Can I Pick Your Brain?

Ouch! No! What are you thinking? That would hurt. Oh, that’s not what you meant. So what did you mean? Ah, I see. You meant it figuratively. You want to pick my brain for FREE advice. Like I said earlier: No! Picking my brain does hurt. Not physically unless you bore me with your ideas but it does hurt my business especially if you invite me out to Starbucks (they recently raised their prices) and don’t bother paying for my drink.

I’ve been a victim of “pick your brain.” Maybe we should all start a support group. Hello, my name is Suki and I’ve recently had my brain lobotomized. Could you please help? I get it. The economy is tanking and everyone is out to get free advice, especially start ups.  However I’m running a business too. Doesn’t my time matter? Don’t I deserve something? Shouldn’t my valuable nuggets of wisdom come with a price tag? Yes.

Each time I see an email, DM via Twitter, or get a voicemail saying “can we meet for coffee? I’d like to pick your brain?” I cringe. I want to scream. It’s an instant red flag and it makes me want to run the other way even when they supposedly promise that it’ll lead to further business which it most likely won’t. How often have you been stuck in that coffee shop where you’re spilling your innermost secrets about how they can take their business to the next level and they’re frantically taking down notes. Yeah. You just lost a potential client and all they paid was $3.50 for your time.

So what does one do the next time we’re asked to have our brains picked?

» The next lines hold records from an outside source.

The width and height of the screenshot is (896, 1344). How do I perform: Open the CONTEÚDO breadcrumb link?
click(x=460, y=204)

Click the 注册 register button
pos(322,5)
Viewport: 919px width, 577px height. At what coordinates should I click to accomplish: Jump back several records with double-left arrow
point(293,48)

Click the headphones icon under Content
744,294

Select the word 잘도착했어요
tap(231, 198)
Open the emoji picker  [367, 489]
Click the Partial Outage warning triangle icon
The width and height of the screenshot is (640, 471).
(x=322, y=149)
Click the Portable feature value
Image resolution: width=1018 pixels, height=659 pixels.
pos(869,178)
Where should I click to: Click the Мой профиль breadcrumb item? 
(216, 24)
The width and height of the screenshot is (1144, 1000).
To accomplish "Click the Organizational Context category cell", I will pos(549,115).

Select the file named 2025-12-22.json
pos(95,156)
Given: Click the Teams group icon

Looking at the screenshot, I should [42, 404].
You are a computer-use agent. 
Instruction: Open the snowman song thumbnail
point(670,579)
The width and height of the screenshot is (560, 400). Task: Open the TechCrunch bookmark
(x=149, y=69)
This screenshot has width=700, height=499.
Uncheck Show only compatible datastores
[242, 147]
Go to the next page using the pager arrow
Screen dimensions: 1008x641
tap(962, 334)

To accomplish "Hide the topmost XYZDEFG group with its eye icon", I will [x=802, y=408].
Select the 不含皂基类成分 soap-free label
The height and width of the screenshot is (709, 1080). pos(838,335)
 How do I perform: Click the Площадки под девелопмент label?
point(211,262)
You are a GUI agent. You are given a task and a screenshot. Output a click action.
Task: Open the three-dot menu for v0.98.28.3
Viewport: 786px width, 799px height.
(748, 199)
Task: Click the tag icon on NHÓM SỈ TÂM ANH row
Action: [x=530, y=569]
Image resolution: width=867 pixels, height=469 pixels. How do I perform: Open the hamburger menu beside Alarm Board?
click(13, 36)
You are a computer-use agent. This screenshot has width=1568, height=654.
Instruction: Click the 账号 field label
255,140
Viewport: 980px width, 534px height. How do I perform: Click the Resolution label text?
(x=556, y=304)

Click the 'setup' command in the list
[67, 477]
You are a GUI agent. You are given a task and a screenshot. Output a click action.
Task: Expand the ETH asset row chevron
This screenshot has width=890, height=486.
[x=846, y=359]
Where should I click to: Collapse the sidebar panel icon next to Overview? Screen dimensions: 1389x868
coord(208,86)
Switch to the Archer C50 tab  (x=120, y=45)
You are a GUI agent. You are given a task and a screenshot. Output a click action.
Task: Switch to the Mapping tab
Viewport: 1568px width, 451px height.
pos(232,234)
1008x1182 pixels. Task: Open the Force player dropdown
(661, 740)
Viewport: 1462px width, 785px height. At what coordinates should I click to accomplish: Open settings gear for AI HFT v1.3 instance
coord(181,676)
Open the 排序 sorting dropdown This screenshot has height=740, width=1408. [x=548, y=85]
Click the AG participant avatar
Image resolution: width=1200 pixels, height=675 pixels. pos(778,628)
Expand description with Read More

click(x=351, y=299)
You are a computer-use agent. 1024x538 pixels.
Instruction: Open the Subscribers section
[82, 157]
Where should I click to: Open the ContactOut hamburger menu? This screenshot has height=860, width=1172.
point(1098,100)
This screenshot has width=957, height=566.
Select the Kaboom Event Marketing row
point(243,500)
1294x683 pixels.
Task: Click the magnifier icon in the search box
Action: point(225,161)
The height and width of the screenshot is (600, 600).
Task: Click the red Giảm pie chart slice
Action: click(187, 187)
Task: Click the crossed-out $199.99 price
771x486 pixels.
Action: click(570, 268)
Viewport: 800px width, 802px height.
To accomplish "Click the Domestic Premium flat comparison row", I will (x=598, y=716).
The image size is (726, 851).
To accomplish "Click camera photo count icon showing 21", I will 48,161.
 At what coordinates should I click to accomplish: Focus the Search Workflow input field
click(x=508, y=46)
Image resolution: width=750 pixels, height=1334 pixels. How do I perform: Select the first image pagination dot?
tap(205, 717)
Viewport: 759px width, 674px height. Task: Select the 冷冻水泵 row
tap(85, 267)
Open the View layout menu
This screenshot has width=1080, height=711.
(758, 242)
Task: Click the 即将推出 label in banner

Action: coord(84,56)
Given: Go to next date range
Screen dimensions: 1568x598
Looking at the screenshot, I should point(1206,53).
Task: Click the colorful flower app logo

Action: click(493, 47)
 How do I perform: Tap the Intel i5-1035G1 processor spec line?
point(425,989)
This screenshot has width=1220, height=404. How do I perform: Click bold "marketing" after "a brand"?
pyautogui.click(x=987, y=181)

1.) Say no. You don’t have to be rude about it but explain that your time is valuable and your have a consulting fee. If they really want your advice, they’ll pay. Have the invoice ready and email it back. Then you’ll gladly meet for coffee.

2.) If you feel uncomfortable charging a consulting fee (you really shouldn’t; you have a business to run so treat it like one), tell them you’re too busy. How about chatting with _________? (competitor’s name) Maybe they’ll take the coffee bait and switch deal.

3.) If you wish to be subtle, send them to your website and specifically send the link that explains your consulting rates and services. If they still don’t get the fact that you want to be charged for your time, you probably don’t want to be working with them anyway.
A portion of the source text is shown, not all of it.